Mr. Moniz has been supportive of nuclear power, clean coal as well as renewable energy. He is perhaps best known for a study published by MIT on the future of natural gas, which was presented to the Senate Committee on Energy and Natural Resources in 2011.
In that report, Moniz concluded that “given the large amounts of natural gas available in the U.S. at moderate cost (enabled to a large degree by the shale gas resource), natural gas can indeed play an important role over the next couple of decades…. in economically advancing a clean energy system.”
Much to the consternation of the Sierra Club, among others, Moniz waxes enthusiastic about the shale revolution. The study points out, “the proportion of total U.S. gas production coming from shale resources grew from less than 1 percent in 2000, to 20 percent in 2010. By the end of 2011, this is expected to reach 25 percent. Such growth rates would be remarkable in any context, but in the U.S., the world’s largest gas producing nation, it really does represent a paradigm shift.”
Moniz and his colleagues dismiss the environmental issues stemming from shale gas production as “challenging but manageable.” Most encouraging, the report touts the prospects “that shale gas production can result in a large industrial activity.”
That kind of clear-headedness is rare in the Obama White House.
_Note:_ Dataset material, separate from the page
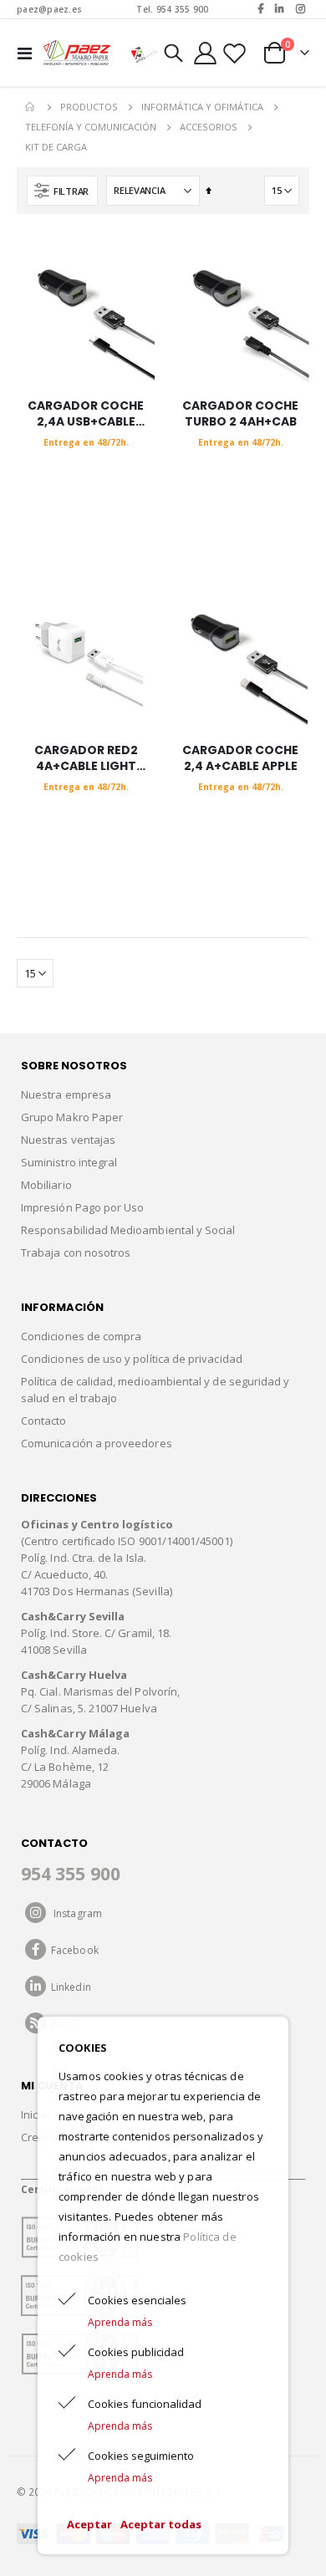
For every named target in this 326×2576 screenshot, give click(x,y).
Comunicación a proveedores (96, 1443)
Rare and not especially welcome to the Sierra Club, whose director Michael Brune cautioned the appointee “to leave dangerous nuclear energy and toxic fracking behind while focusing on safe, clean energy sources like wind and solar.”
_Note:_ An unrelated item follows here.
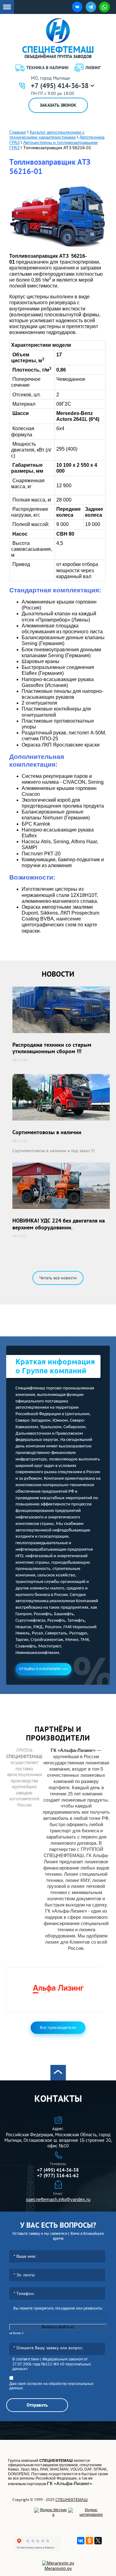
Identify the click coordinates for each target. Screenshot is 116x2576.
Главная (17, 132)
While Moniz will likely push shale gas development – and even nuclear power—we can expect Gina McCarthy to erect roadblocks. Ms. McCarthy, who has been serving as head of the Office of Air and Radiation, has been instrumental in spawning soot and mercury regulations that give power producers fits.
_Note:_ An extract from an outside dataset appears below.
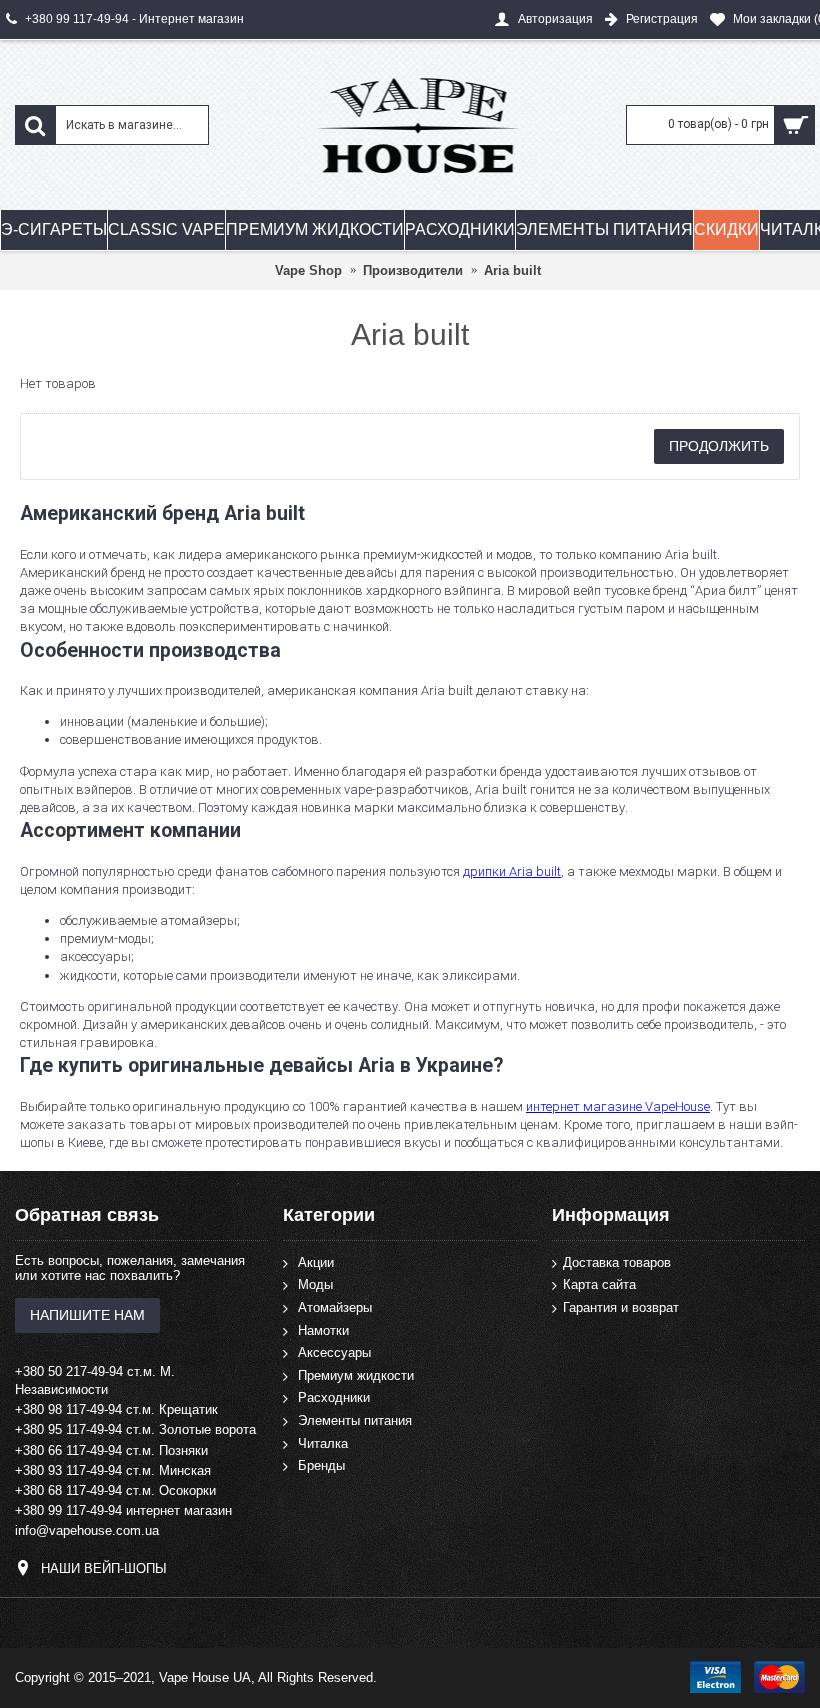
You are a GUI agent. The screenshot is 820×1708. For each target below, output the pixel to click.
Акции (316, 1262)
Responding to a 2007 Supreme Court decision giving the EPA authority to regulate carbon dioxide emissions, the agency set tough standards for new facilities that axed construction of additional coal plants. Going forward, McCarthy is expected to embrace tighter regulations for existing power plants, and possibly for refineries and other industrial facilities.
She will also likely continue the EPA’s assault on shale development. The agency is no friend to shale gas producers—Louisiana Senator Vitter has gone so far as to accuse the EPA of political motives in its biased attacks on the procedure. To Vitter’s point, the EPA has on three separate occasions launched highly publicized investigations of supposed water contamination from fracking, only to have to back down after their tests were proven flawed.
Almost a year ago the EPA announced its first-ever rules on methane and other gases released during the fracking process. The agency allowed industry more time to comply with its new regs than environmental groups had hoped; on the other hand they grabbed oversight from the states – not a good outcome for industry.
Reducing our dependence on imported oil is a must-check item for candidates running for office—a better energy policy is always right around the corner. But no president in modern times has actually had the opportunity to move the needle. Obama does. Study after study proves the case. Most recently, a detailed (and unbiased) examination of wells drilled into the Barnett Shale in Texas suggests even greater available resources than previously thought; we have literally decades of rising natural gas output ahead of us.
This resource should be tapped to the max. Natural gas is much cleaner than coal. Already the cost and regulatory-driven shift to gas is reducing our emissions. Unfortunately, for those who put climate control ahead of economic gains, no hydrocarbon is acceptable.
The administration should get its priorities straight, encouraging expanded use of natural gas in transportation as well as in power generation, promoting LNG exports – in short, harvesting this unexpected bounty to every possible advantage. Shifting and securing our energy future should be this administration’s shot at the moon – a legacy worth building.